Abstract

BACKGROUND
We evaluated two homemade polymerase chain reaction-hybridization (PCRH) assays for the detection of M. tuberculosis. METHODS: Two PCRH assays, using a digoxigenin-luminescent probe (DL-PCRH) and using a radioactive probe (R-PCRH) were developed and compared. To determine the detection limit of each assay, 10-fold serial dilution samples of M. tuberculosis DNA were tested. To determine the specificity of each assay, 4 nontuberculous mycobacteria (NTM) and 13 bacteria other than mycobacteria were tested. Sputum samples from 50 patients with tuberculosis and 26 patients with nontuberculous diseases were tested by DL-PCRH, R-PCRH, culture, AFB stain and PCR assay methods, respectively.
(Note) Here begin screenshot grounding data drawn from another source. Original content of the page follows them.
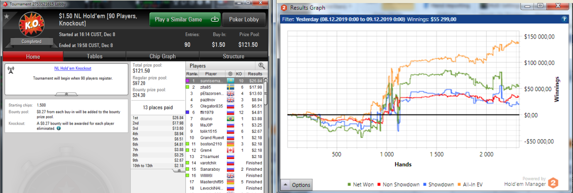Viewport: 573px width, 193px height.
Task: Expand the graph Options panel
Action: [297, 185]
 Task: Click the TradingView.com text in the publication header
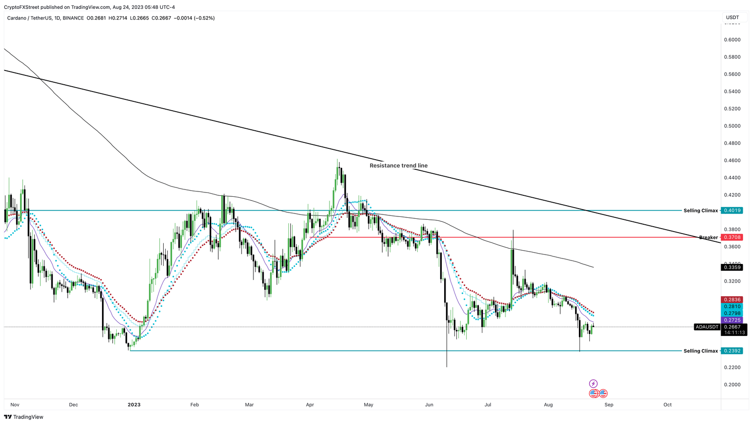tap(92, 7)
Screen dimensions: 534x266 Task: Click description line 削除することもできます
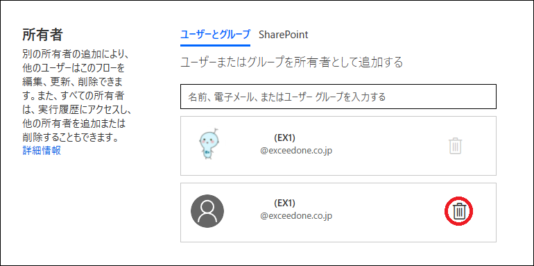point(70,138)
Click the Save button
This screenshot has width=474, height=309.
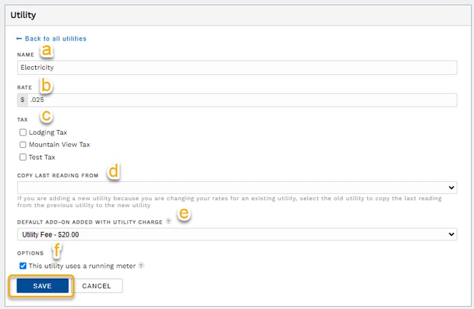(43, 286)
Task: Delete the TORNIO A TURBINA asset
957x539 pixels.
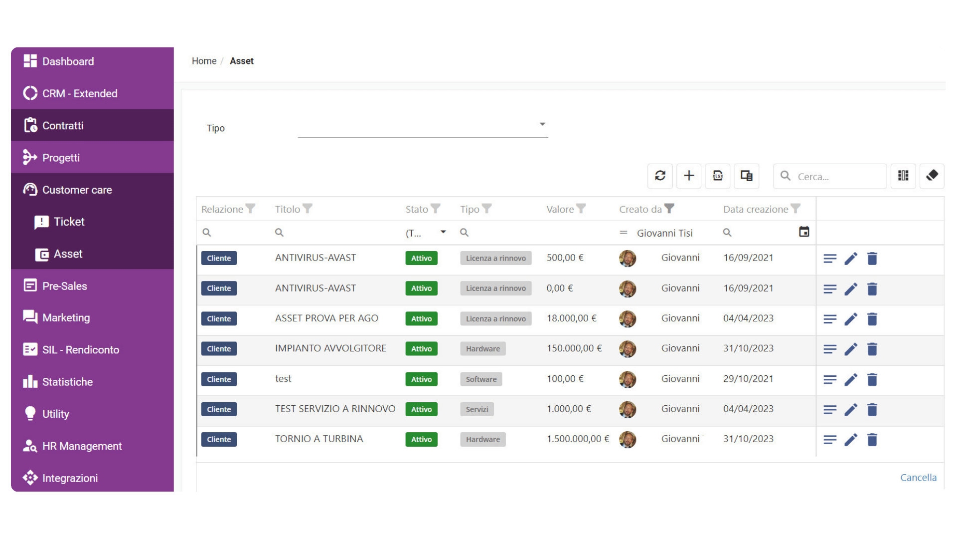Action: click(x=872, y=440)
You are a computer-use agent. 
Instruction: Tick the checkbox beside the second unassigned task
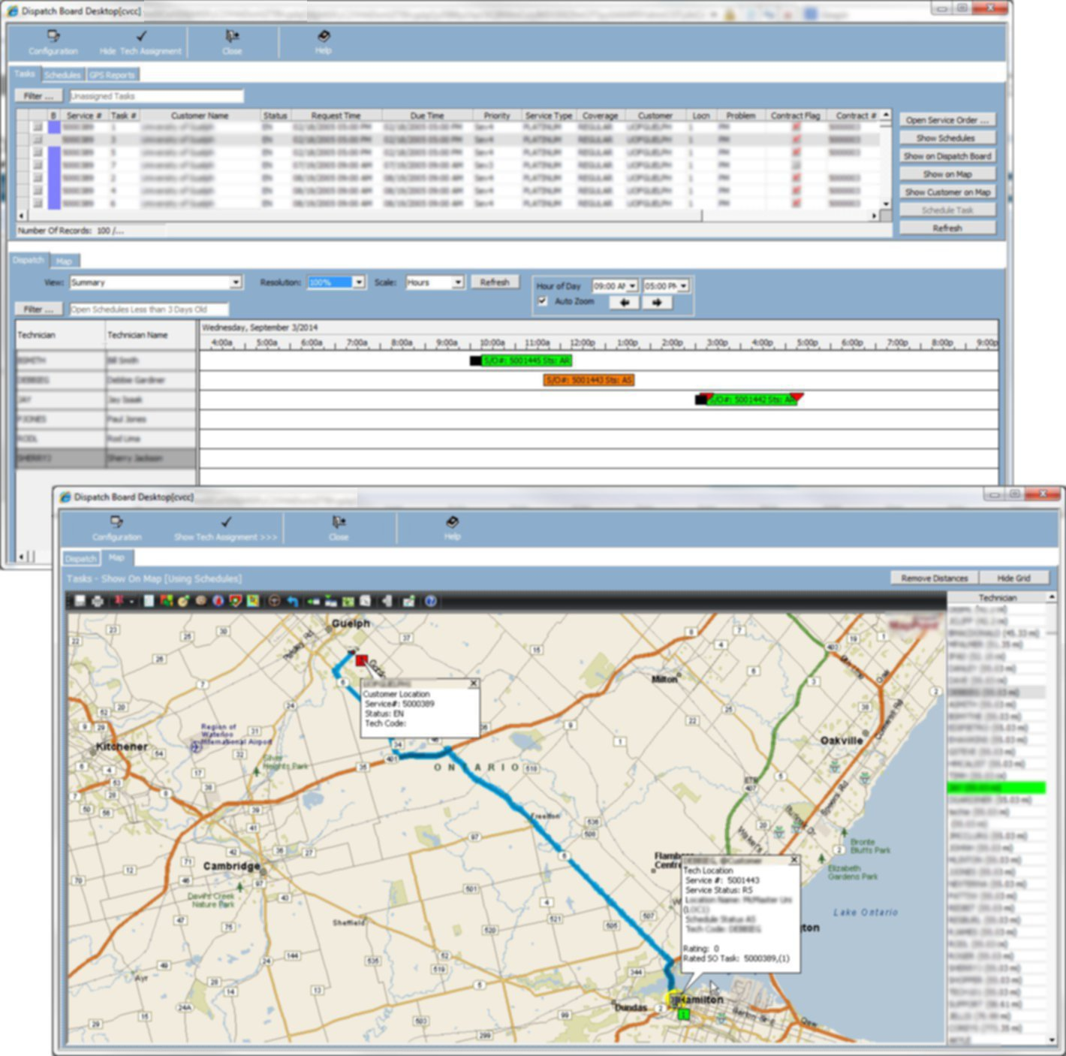pos(25,138)
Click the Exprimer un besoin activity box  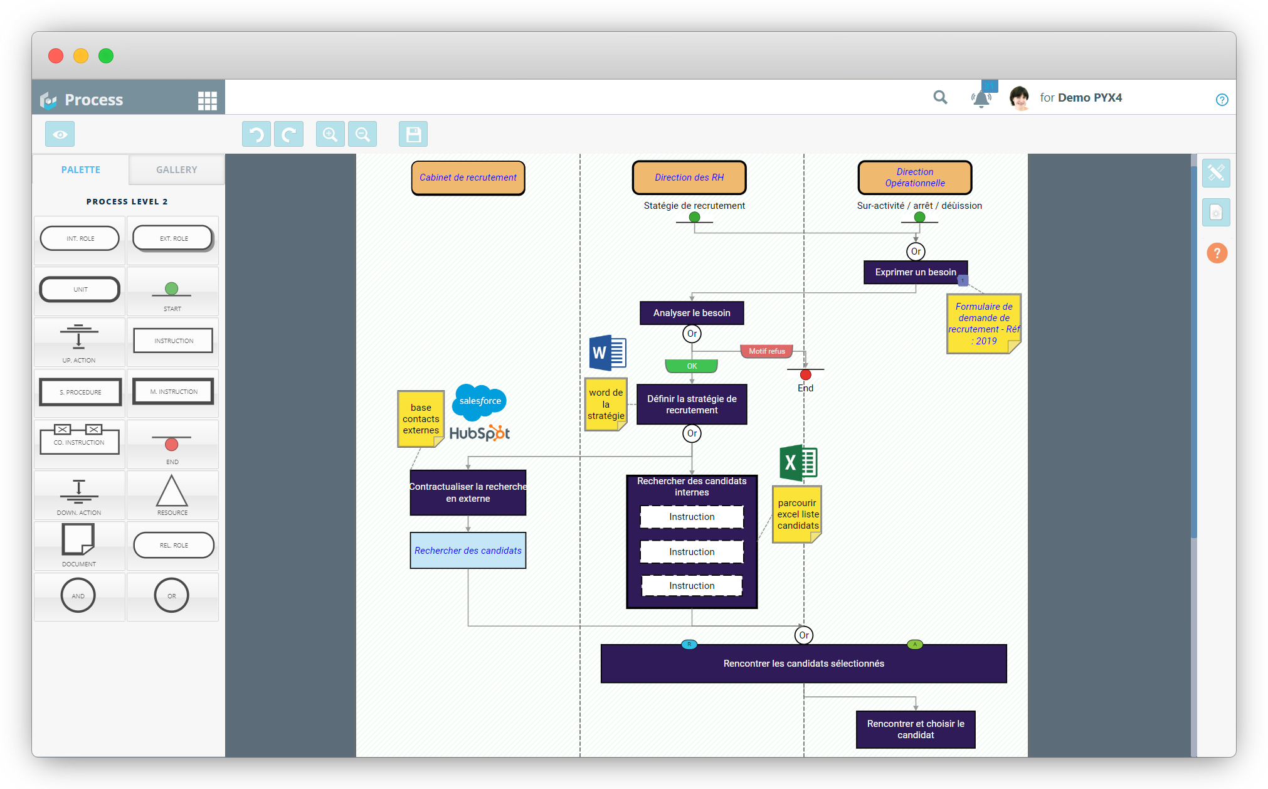click(916, 272)
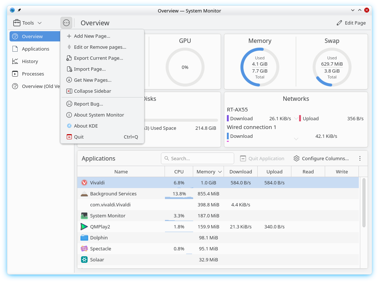
Task: Click the hamburger menu ellipsis icon
Action: click(x=66, y=23)
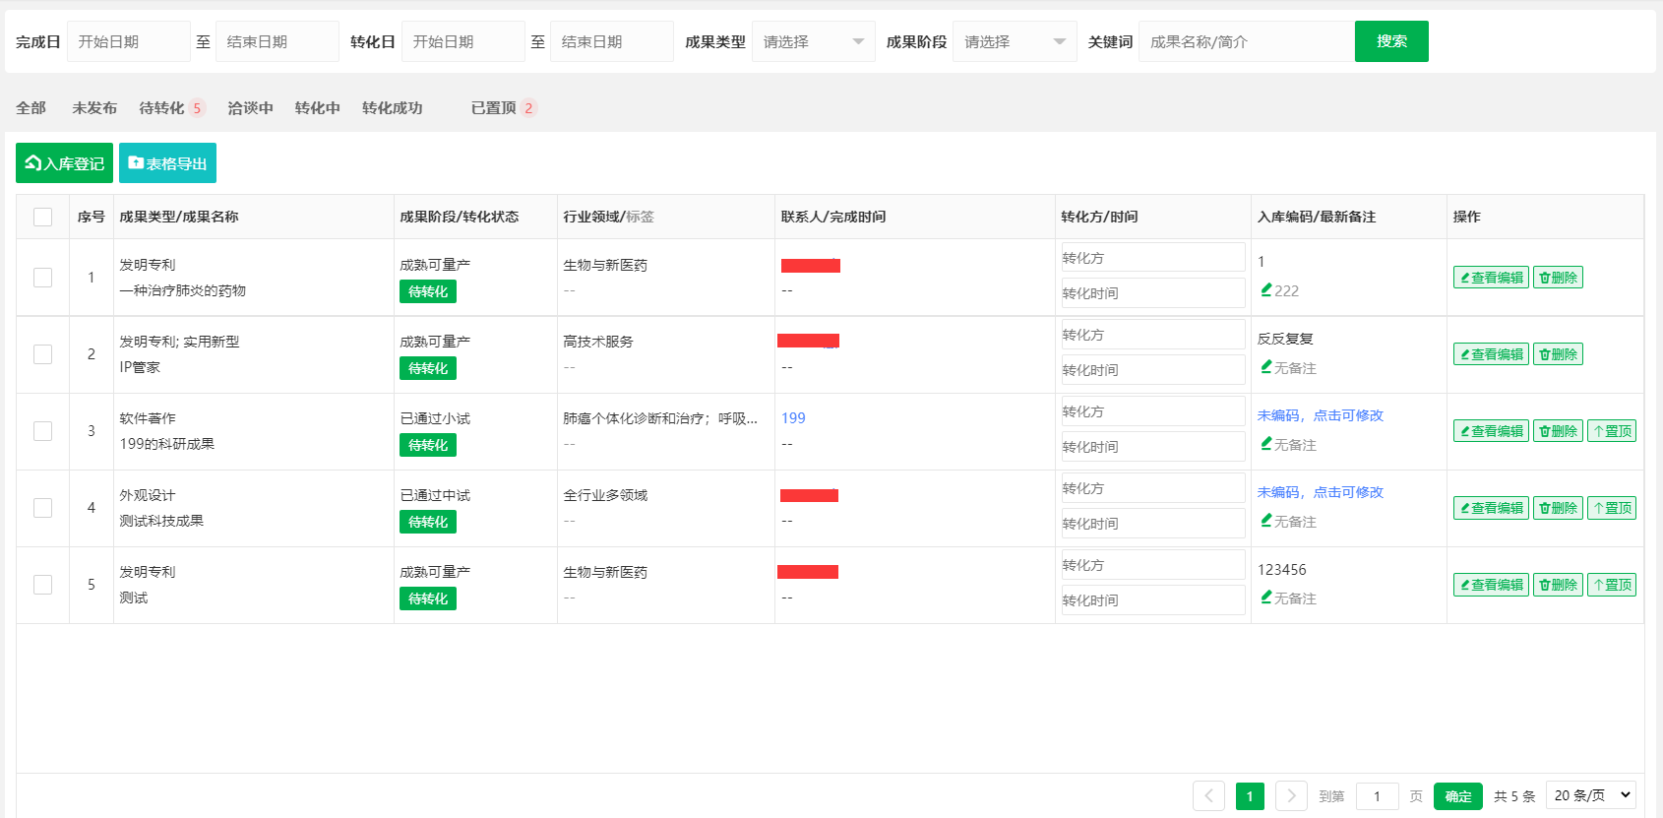
Task: Click the 完成日 开始日期 field
Action: tap(128, 41)
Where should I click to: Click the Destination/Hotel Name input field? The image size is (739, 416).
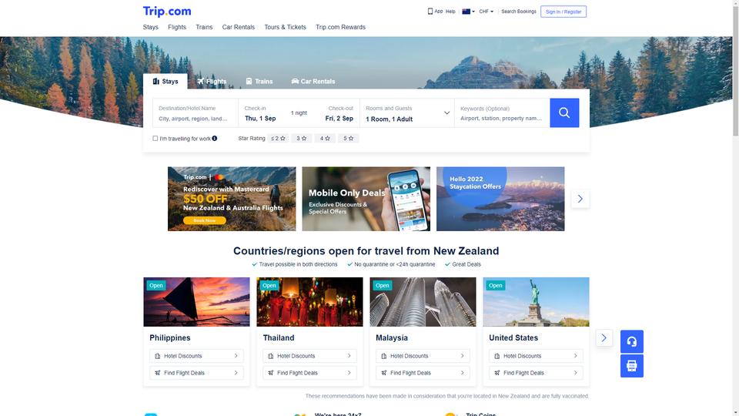(x=196, y=113)
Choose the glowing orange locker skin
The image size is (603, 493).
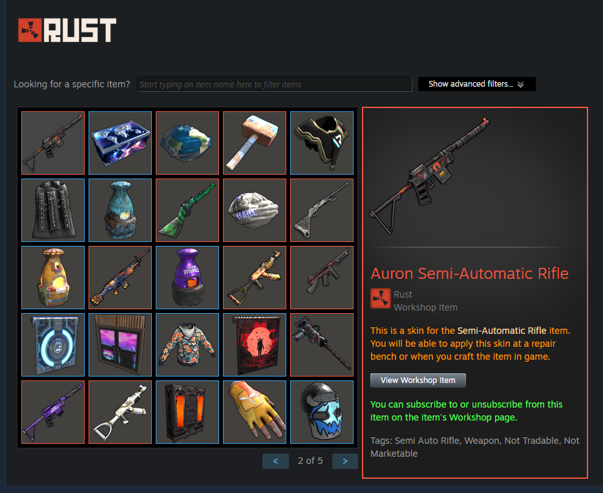coord(187,412)
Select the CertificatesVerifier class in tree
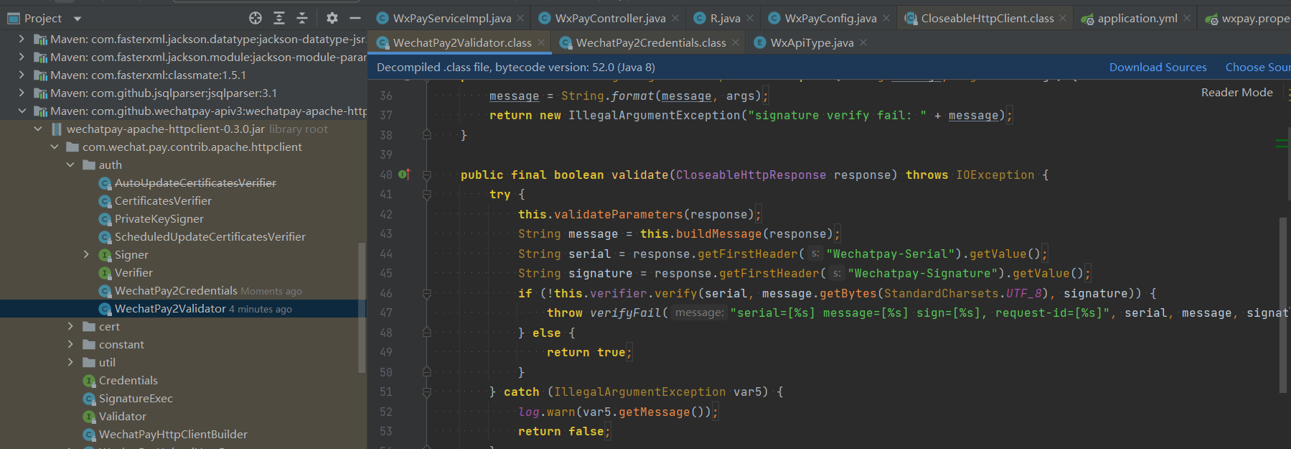1291x449 pixels. coord(163,201)
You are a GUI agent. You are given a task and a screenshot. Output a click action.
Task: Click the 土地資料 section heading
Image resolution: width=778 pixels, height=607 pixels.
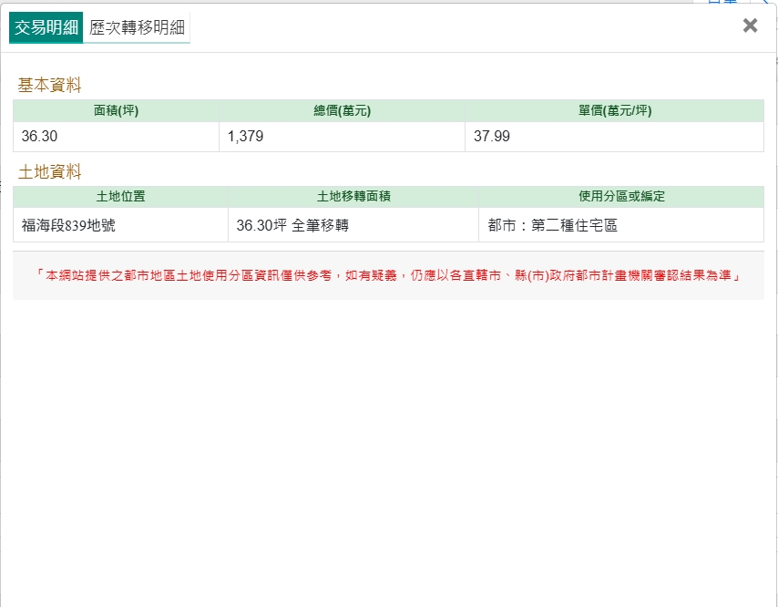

RESULTS: Both of the DL-PCRH and R-PCRH methods showed the same detection limit of 100 fg of M. tuberculosis DNA which was a log higher than that for the PCR. Sensitivity of both methods for the detection of M. tuberculosis in sputum specimens was 84%, which were slightly inferior to that of the culture (90%) and similar to that of the PCR (82%). However, both DL-PCRH and R-PCRH methods correctly identified M. tuberculosis for all six specimens that showed weakly-positive or negative PCR results. No false-positive results were obtained for patients with nontuberculous diseases (n=26), NTM (n=4) and other bacteria (n=13). CONCLUSIONS: Although the diagnostic efficiency of the two PCRH assays were similar to that of the PCR, both methods have greater objectivity in reading results than the PCR. This suggests that the PCRH is suitable for use in large number of clinical samples for the rapid detection of M. tuberculosis.